T lymphocyte and macrophage infiltration in the aortic wall is critical for abdominal aortic aneurysm (AAA). However, how T lymphocytes interact with macrophages in the pathogenesis of AAA remains largely uncharacterized. In an elastase-induced murine AAA model, we first found that the expression of pyruvate kinase muscle isozyme 2 (PKM2), the last rate-limiting enzyme in glycolysis, was increased in infiltrated T lymphocytes of vascular lesions. T lymphocyte-specific PKM2 deficiency in mice (LckCrePKM2fl/fl) or intraperitoneal administration of the sphingomyelinase inhibitor GW4869 caused a significant attenuation of the elastase-increased aortic diameter, AAA incidence, elastic fiber disruption, matrix metalloproteinases (MMPs) expression, and macrophage infiltration in the vascular adventitia compared with those in PKM2fl/fl mice. Mechanistically, extracellular vesicles (EVs) derived from PKM2-activated T lymphocytes elevated macrophage iron accumulation, lipid peroxidation, and migration in vitro, while macrophages treated with EVs from PKM2-null T lymphocytes or pretreated with the lipid peroxidation inhibitors ferrostatin-1 (Fer-1), liproxstatin-1 (Lip-1), or the iron chelating agent deferoxamine mesylate (DFOM) reversed these effects. In vascular lesions of elastase-induced LckCrePKM2fl/fl mice with AAA, the oxidant system weakened, with downregulated 4-hydroxynonenal (4-HNE) levels and strengthened antioxidant defense systems with upregulated glutathione peroxidase 4 (GPX4) and cystine/glutamate antiporter solute carrier family 7 member 11 (Slc7a11) expressions in macrophages. High-throughput metabolomics showed that EVs derived from PKM2-activated T lymphocytes contained increased levels of polyunsaturated fatty acid (PUFA)-containing phospholipids, which may provide abundant substrates for lipid peroxidation in target macrophages. More importantly, upregulated T lymphocyte PKM2 expression was also found in clinical AAA subjects, and EVs isolated from AAA patient plasma enhanced macrophage iron accumulation, lipid peroxidation, and migration ex vivo.

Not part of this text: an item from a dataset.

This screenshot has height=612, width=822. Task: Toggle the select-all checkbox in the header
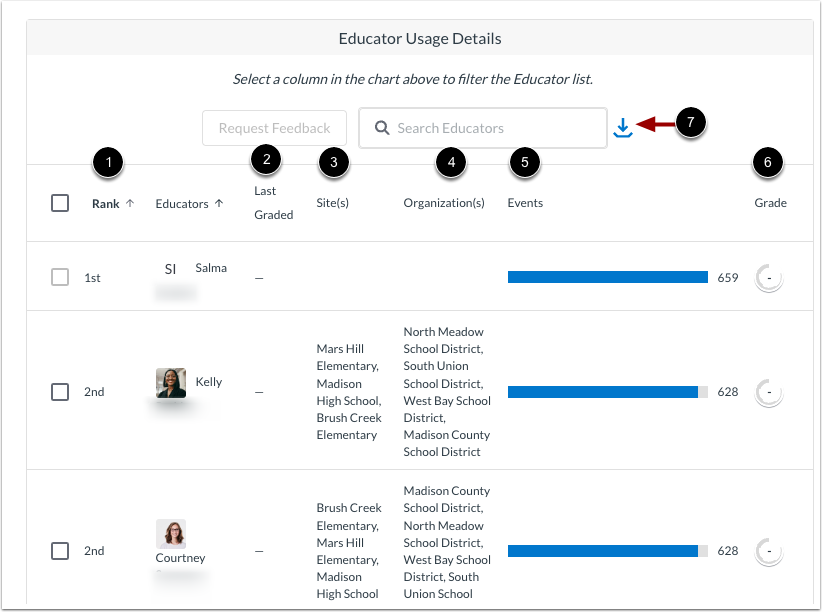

Therefore, from cell-cell crosstalk and metabolic perspectives, the present study shows that PKM2-activated T lymphocyte-derived EVs may drive AAA progression by promoting macrophage redox imbalance and migration, and targeting the T lymphocyte-EV-macrophage axis may be a potential strategy for early warning and treating AAA.